Años sin Monseñor Romero
El Arzobispo no podía callar ante la injusticia y no lo hizo. Con él no servían amenazas: Quiero asegurarles a ustedes (…) que no abandonaré a mi pueblo, sino que correré con él todos los riesgos que mi ministerio me exige. ¡Y bien que cumplió su palabra! Hasta el fin. La Iglesia del país no había sido ajena a esa violencia. En 1977 había caído el jesuita Rutilio Grande. Su asesinato, como reconocería el propio arzobispo Romero, sería el aldabonazo que le haría despertar a la cruda realidad; luego la represión practicada por el ejército y los escuadrones de la muerte acabaría con otros cinco sacerdotes salvadoreños más: Alfonso Navarro, Ernesto Barrera, Octavio Ortiz, Rafael Palacios y Alirio Napoleón Macías. Seis, en poco menos de 3 años.

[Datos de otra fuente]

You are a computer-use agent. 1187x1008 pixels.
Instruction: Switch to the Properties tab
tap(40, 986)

Al final, los asesinos decidieron cortar por lo sano. Acabarían con aquel que, lejos de intimidarse con las amenazas, explicaba a los soldados que estaban matando a sus hermanos y que no estaban obligados a obedecer a una ley contra la ley de Dios. Con este tipo de llamamientos nadie en el Salvador podía garantizar la seguridad del Arzobispo.

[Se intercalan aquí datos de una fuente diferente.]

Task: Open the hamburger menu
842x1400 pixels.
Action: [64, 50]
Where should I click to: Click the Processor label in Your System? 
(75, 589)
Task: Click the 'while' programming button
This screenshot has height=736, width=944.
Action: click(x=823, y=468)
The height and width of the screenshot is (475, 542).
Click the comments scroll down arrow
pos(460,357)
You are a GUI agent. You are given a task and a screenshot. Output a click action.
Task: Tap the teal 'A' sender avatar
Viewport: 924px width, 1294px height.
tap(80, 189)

En efecto, la suya era una muerte anunciada. Primero, una bomba acabó con la emisora del arzobispado, un dial que sintonizaban tres de cada cuatro salvadoreños cuando, semanalmente, monseñor Romero leía sus homilías. Por esas mismas fechas, dos semanas antes de su muerte, la basílica del Sagrado Corazón, donde el Arzobispo iba a celebrar una Eucaristía, también había sido objeto de un atentado. Al final, ese 24 de marzo, las balas asesinas acabaron con la vida del profético obispo. Otras 40 personas morirían durante sus funerales al abrir fuego el ejército contra la multitud. Años después se sabía lo que todo el mundo en el Salvador intuía desde un principio. El 8 de noviembre de 1994, el New York Times publicaba: Documentos de la CIA informaron que el señor D’Aubuisson –además de traficar con drogas y dedicarse al contrabando de armas- había dirigido la reunión en la que se planificó el asesinato de monseñor Oscar Arnulfo Romero, arzobispo católico de San Salvador, en 1980.

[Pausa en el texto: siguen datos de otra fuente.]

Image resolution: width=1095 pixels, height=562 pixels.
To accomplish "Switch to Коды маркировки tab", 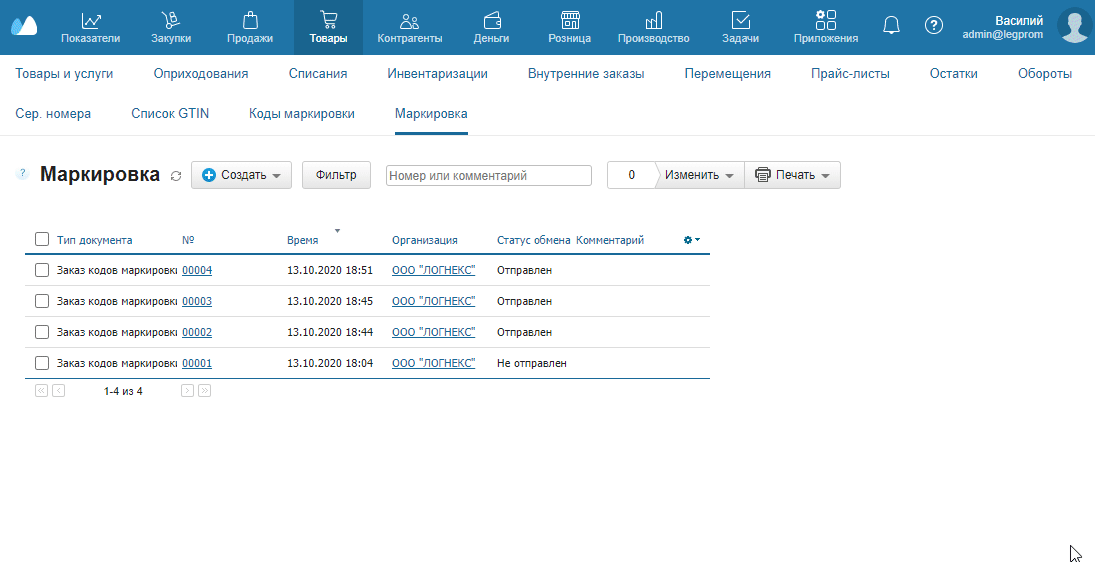I will 301,114.
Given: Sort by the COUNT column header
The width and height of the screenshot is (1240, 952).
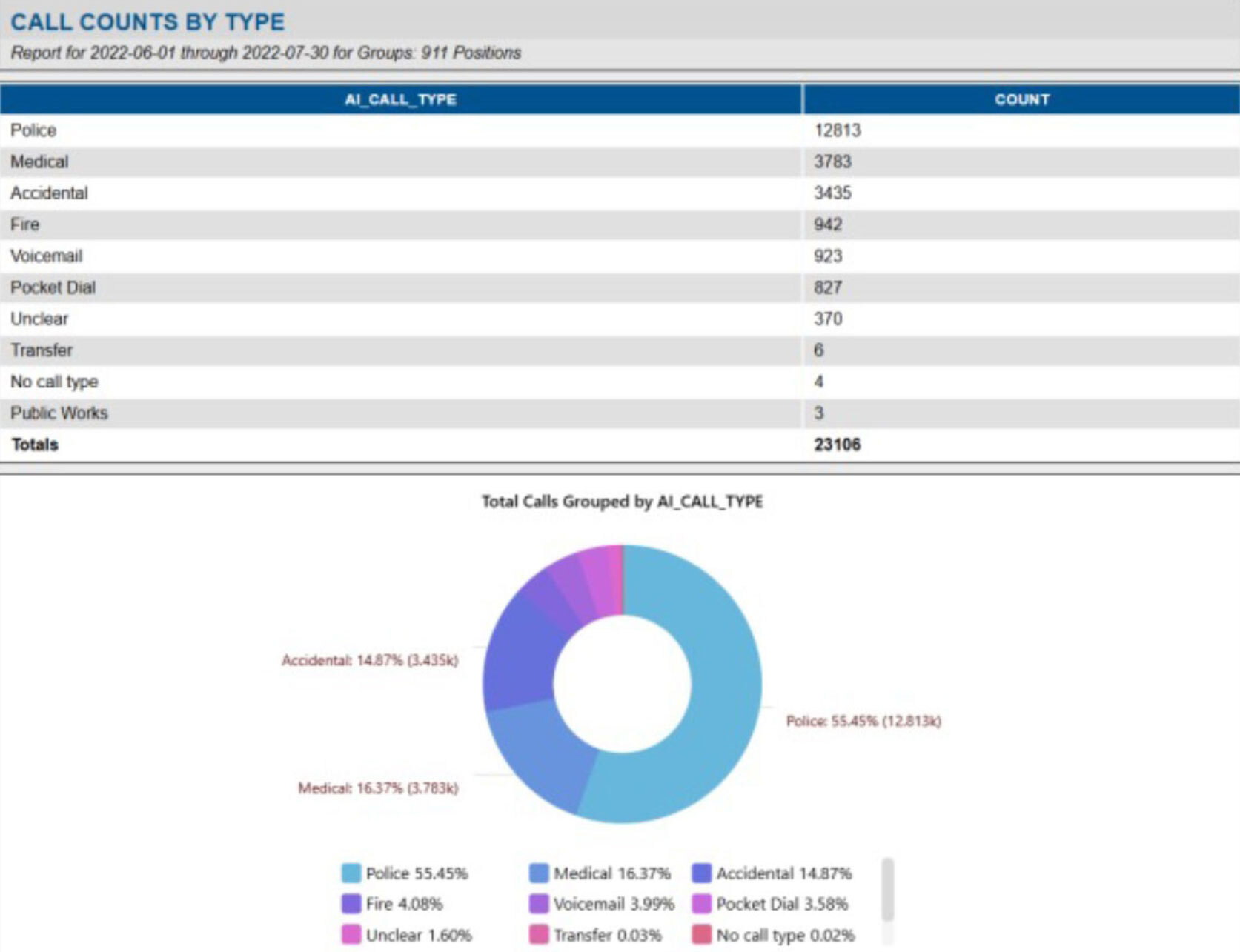Looking at the screenshot, I should pyautogui.click(x=1021, y=99).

Roberto D’Aubuisson ya fallecido, Mayor del ejército y uno de los fundadores del derechista partido ARENA fue considerado siempre el padre de los escuadrones de la muerte. Estos comandos paramilitares -integrados frecuentemente por miembros del ejército- estuvieron implicados en no pocos asesinatos y violaciones de los derechos humanos cometidos durante los 12 años de guerra que ha padecido El Salvador.
Antes de que se lograse finalmente la paz, la Iglesia salvadoreña aún volvería a saber de la violencia. El jesuita Ignacio Ellacuría y 5 compañeros más serían asesinados en 1989 en el campus de la universidad José Simeón Cañas.
Monseñor Romero murió ese 24 de marzo pero años después sigue tan vivo en el pueblo como siempre. Su tumba es, desde hace años, lugar de peregrinación para miles de salvadoreños. Se fue su persona pero quedan sus palabras y su testimonio. He aquí una pequeña muestra de lo que decía el arzobispo antes de ser asesinado:
– No atribuyamos a la voluntad de Dios el fruto de nuestra pereza. No hagamos a Dios culpable de las desigualdades injustas. No hagamos a Dios culpable del subdesarrollo de los hombres. Dios no quiere eso (3-9-1978).
– Si queremos que cese la violencia y que cese todo ese malestar, hay que ir a la raíz. Y la raíz está aquí: la injusticia social (30-9-1979).
– Es inconcebible que se diga alguien cristiano y no tome, como Cristo, una opción preferencial por los pobres. Es un escándalo que los cristianos de hoy critiquen a la Iglesia porque piensa por los pobres. ¡Eso ya no es cristianismo! (9-9-1979).